- _Data shown_:
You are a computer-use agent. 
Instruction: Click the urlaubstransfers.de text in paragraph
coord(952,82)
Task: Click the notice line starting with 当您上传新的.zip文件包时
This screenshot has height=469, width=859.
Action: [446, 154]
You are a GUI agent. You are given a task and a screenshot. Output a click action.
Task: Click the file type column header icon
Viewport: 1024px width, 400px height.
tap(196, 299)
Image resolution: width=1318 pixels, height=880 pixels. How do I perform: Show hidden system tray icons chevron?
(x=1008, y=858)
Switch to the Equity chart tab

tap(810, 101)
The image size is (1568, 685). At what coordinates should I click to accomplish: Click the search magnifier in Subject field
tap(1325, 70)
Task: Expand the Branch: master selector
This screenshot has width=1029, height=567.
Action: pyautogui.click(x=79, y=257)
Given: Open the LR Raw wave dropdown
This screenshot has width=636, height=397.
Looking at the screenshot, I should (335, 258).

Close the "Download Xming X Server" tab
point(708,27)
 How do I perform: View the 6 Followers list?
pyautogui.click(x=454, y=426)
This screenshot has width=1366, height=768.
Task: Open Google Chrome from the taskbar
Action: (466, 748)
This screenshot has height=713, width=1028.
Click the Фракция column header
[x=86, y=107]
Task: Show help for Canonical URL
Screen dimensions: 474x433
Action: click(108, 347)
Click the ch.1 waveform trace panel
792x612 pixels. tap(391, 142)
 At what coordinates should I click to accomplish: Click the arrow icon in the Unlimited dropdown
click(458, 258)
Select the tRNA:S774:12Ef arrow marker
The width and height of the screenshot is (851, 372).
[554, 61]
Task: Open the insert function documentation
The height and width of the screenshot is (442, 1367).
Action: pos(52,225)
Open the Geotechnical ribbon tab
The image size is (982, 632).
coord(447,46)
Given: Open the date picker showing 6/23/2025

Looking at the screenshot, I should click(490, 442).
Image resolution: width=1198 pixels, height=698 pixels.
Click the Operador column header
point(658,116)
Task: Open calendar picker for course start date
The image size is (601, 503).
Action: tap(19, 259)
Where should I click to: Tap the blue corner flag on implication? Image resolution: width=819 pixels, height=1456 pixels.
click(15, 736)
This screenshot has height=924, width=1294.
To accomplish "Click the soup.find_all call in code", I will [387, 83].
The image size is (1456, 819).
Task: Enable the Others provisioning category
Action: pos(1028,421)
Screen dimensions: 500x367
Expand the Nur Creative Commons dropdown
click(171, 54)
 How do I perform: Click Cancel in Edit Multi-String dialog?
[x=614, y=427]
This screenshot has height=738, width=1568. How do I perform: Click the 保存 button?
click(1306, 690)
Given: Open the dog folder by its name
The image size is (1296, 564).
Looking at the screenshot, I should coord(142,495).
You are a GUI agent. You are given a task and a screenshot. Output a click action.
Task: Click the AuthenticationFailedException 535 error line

- _Work task_:
Above are the entries. Copy exactly the part that opens with the line containing "The height and" and closes with the line containing "This screenshot has height=924, width=1294.", and no more.

- _Written response_:
The height and width of the screenshot is (442, 1367).
Action: pos(52,225)
Open the Geotechnical ribbon tab
The image size is (982, 632).
coord(447,46)
Given: Open the date picker showing 6/23/2025

Looking at the screenshot, I should click(490, 442).
Image resolution: width=1198 pixels, height=698 pixels.
Click the Operador column header
point(658,116)
Task: Open calendar picker for course start date
The image size is (601, 503).
Action: tap(19, 259)
Where should I click to: Tap the blue corner flag on implication? Image resolution: width=819 pixels, height=1456 pixels.
click(15, 736)
This screenshot has height=924, width=1294.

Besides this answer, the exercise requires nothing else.